Coronavirus infections are spiking across the U.S. again, and it’s going to get worse when families stubbornly travel and gather in large numbers for the holidays. While some anti-science politicians have courageously protested further lockdown measures, Democratic leaders have moved to limit — or look like they’re limiting — the spread of the disease. Here in California, Governor Gavin Newsom has pulled an “emergency brake” and declared 41 counties… purple.
Due to the alarming increases we are seeing in #COVID19 cases, CA is pulling an emergency brake.
To slow the spread, 41 counties —94% of California’s population —
will now be in purple, the most restrictive tier.— Gavin Newsom (@GavinNewsom) November 16, 2020
Anyone else feel like this is a recurring nightmare? Specifically: the color coding for an ambient danger that you don’t have much control over. I’m quite unsure what it means, really, to be in the “purple” tier, though a little research shows me that Los Angeles County, where I live, has been designated purple for a long while now — and locals are still getting trashed at brunch in crowded parking lots around my neighborhood, so I fail to understand what’s “restrictive” here.
Oh, okay. So purple means… outdoor museums and aquariums are still open for business. Do either of those exist? Whatever, I don’t care. But while we’re here, why is purple worse than red? Why are there colors at all! I lived through George W. Bush’s War on Terror, I shouldn’t have to do this again. For almost a full decade, the Homeland Security Advisory System mostly bounced between yellow (for “elevated” risk of terrorist attacks) and orange (for “high,” which is somehow fucking different than “elevated”), only once reaching red (“severe”), and none of it did the average American a lick of good. Were we supposed to treat every stranger as an undercover Al-Qaeda operative when they pushed it up a shade? Clown shit, top to bottom.
Oklahoma State Board of Education spreading its COVID proposal tiers across multiple levels on one color, like a prestige TV series doing two totally separate seasons but calling them 6a and 6b https://t.co/QcbehxwbQs
— Chris Polansky (@ChrisKPolansky) July 23, 2020
Massachusetts last week rolled out changes to its color-coded coronavirus risk data, a move that shifted many communities out of the state's highest-risk "red zone." https://t.co/KtzeVtOBJj
— NBC10 Boston (@NBC10Boston) November 9, 2020
State leaders are moving to a new strategy in fighting the coronavirus. Instead of designating the risk of the virus under a color-coded system, the state will employ a new index that ties restrictions to local case numbers and testing rates. See details: https://t.co/J6rtu4nevy pic.twitter.com/PLGPXTzsqk
— Taylorsville City (@TvilleUT) October 14, 2020
Let’s just end this chromatic scaling altogether; it confuses and scares the population without ever informing them.
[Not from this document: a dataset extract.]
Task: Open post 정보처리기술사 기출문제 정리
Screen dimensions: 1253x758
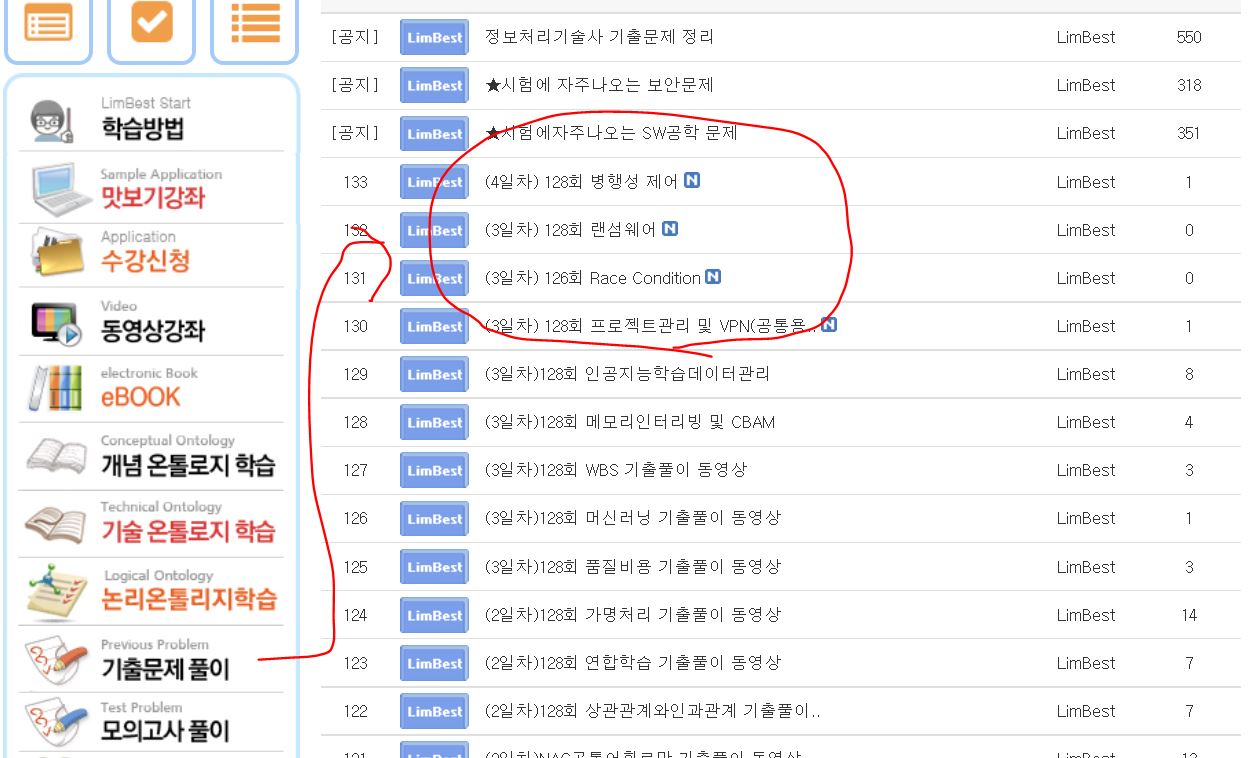Action: (598, 37)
You think your chaotic management of a pandemic needs to be communicated with visual flair, but the effect is very “kindergarten in hell.” It sure doesn’t improve matters that no two states will coordinate on their charts, either. Utah’s is literally three shades of blue, which, in itself, is making me ill. Damn, did your city get upgraded to deep azure? Finally time to wear a mask, I guess! No wonder we can’t get this plague under control.
CDC issues Halloween 2020 guidelines, color-coded coronavirus risk map | https://t.co/lHXz6idEan pic.twitter.com/CKyRDt0G10
— KOIN News (@KOINNews) September 19, 2020
Yeah, honestly, thanks for the cool map. It’s not as if each individual town in this country following its own, separate, ad hoc approach to the virus is a factor in its ongoing devastation. Keep the colors coming, you beautiful bureaucrats — I think with the right scary hue, we can maybe get the skeptics to take this seriously. Can’t wait for threat level chartreuse.